Work item: Track down each line below containing the string "computer" and copy it.

Records for this task:
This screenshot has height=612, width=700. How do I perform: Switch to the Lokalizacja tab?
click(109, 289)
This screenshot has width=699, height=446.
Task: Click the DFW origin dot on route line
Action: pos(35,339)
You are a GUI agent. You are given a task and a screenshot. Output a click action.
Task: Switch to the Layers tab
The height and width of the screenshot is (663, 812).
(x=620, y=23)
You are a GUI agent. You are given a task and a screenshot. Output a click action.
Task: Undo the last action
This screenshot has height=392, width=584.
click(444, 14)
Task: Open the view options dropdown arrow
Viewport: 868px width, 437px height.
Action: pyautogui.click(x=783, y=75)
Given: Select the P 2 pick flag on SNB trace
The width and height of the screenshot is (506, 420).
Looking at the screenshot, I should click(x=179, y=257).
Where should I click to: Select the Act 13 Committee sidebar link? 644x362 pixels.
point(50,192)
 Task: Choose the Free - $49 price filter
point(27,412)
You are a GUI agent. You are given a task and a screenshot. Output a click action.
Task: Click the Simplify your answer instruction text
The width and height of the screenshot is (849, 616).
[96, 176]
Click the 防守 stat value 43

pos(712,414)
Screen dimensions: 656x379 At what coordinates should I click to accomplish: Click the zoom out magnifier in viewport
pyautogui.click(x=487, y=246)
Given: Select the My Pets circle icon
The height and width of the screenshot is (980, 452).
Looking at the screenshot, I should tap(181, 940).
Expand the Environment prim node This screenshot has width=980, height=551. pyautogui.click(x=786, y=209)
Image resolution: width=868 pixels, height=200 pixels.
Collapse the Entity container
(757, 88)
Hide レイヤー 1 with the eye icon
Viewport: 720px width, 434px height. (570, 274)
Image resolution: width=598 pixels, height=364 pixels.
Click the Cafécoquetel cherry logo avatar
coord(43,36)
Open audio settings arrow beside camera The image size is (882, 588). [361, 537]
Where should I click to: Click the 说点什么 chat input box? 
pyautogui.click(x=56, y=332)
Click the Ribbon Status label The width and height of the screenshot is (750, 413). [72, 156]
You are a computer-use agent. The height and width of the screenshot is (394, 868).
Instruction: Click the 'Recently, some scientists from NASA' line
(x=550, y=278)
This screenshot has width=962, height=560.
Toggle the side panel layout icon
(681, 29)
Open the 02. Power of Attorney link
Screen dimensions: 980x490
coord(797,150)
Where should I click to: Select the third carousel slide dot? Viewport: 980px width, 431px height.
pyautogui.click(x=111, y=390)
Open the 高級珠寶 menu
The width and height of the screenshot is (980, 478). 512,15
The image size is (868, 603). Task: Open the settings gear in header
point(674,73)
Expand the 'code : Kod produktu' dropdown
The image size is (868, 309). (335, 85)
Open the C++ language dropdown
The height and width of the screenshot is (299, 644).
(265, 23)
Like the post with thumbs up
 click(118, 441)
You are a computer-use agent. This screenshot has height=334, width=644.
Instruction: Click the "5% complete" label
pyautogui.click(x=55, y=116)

Result for this exercise:
You are a computer-use agent. The height and width of the screenshot is (394, 868).
You are a computer-use agent. This screenshot has height=334, width=644.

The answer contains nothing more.